Monday, April 10, 2006, 11am - 12pm, MDEA

Title: Structural Health Monitoring for Damage Tolerance

Speaker: Prof. Jan D. Achenbach

McCormick School of Engineering and Applied Science

Northwestern University

Abstract:

     Damage tolerance under cyclic loading, i.e. the control of time-dependent degradation by prognosis, combined with inspection and timely repair, is an important issue for fatigue damage of safety-critical structures such as aircraft, nuclear reactors and bridges.

      Inspections are conventionally carried out at prescribed intervals by taking non-destructive testing equipment to the structure. Conceptually structural health monitoring (SHM), based on the use of permanently installed sensors that provide information on the state of the structure, continuously or at discrete intervals, is a more effective and economic technique for timely detection of structural deterioration.  Among the issues that will be discussed are the development from NDI to NDE to QNDE to SHM, what is SHM, what is the state of the art, why SHM, and what has to be done to make progress.

     The processing of data from an SHM system necessarily should be done within a probabilistic framework, since little information is available or can be developed reliably by deterministic considerations..

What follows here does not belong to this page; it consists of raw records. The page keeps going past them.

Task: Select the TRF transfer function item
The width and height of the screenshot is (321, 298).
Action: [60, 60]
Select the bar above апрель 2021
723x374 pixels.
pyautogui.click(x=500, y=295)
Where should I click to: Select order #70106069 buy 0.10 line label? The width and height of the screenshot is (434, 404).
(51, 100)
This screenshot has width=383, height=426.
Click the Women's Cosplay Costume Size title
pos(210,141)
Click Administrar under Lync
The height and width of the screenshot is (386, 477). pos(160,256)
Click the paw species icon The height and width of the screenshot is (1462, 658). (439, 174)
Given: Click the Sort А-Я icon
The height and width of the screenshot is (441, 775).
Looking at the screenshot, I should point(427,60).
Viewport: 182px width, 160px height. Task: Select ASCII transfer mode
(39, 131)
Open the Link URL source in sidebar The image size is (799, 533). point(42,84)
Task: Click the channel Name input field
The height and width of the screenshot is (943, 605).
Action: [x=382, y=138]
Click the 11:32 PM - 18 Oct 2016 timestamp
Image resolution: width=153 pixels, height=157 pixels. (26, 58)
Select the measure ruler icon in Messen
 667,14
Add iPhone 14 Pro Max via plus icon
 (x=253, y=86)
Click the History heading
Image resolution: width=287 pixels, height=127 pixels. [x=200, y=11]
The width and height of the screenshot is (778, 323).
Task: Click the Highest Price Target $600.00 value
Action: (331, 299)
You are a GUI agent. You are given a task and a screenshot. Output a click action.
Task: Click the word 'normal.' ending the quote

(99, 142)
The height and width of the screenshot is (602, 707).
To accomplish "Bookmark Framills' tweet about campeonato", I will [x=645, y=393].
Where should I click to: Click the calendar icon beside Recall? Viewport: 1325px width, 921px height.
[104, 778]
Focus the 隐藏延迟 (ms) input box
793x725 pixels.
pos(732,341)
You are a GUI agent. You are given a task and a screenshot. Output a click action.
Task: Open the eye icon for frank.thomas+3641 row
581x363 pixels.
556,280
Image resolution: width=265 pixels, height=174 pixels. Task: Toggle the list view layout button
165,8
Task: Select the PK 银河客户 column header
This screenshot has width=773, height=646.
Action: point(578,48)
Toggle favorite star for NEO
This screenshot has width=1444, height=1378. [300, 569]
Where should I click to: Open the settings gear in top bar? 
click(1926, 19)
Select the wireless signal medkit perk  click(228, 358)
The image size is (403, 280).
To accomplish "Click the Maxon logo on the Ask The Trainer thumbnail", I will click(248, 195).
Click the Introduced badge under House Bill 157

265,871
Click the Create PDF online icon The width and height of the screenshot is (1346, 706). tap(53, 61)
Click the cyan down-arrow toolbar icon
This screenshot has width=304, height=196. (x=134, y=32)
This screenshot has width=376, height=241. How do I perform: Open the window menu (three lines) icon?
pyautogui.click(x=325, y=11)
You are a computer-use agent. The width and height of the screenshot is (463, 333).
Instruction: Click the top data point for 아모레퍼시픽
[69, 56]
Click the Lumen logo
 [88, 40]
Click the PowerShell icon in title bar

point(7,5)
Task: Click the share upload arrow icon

     As an example the growth of a surface-breaking crack under cyclic loading is considered.  The initial depth of the crack is defined statistically by a log-normal distribution.  The growth of the crack is assumed to be defined by Paris law.  Detection of the crack depends on a probability of detection (POD) rule.  The final result of the analysis is the probability, as a function of the number of fatigue cycles, that a crack larger than a critical value is not detected.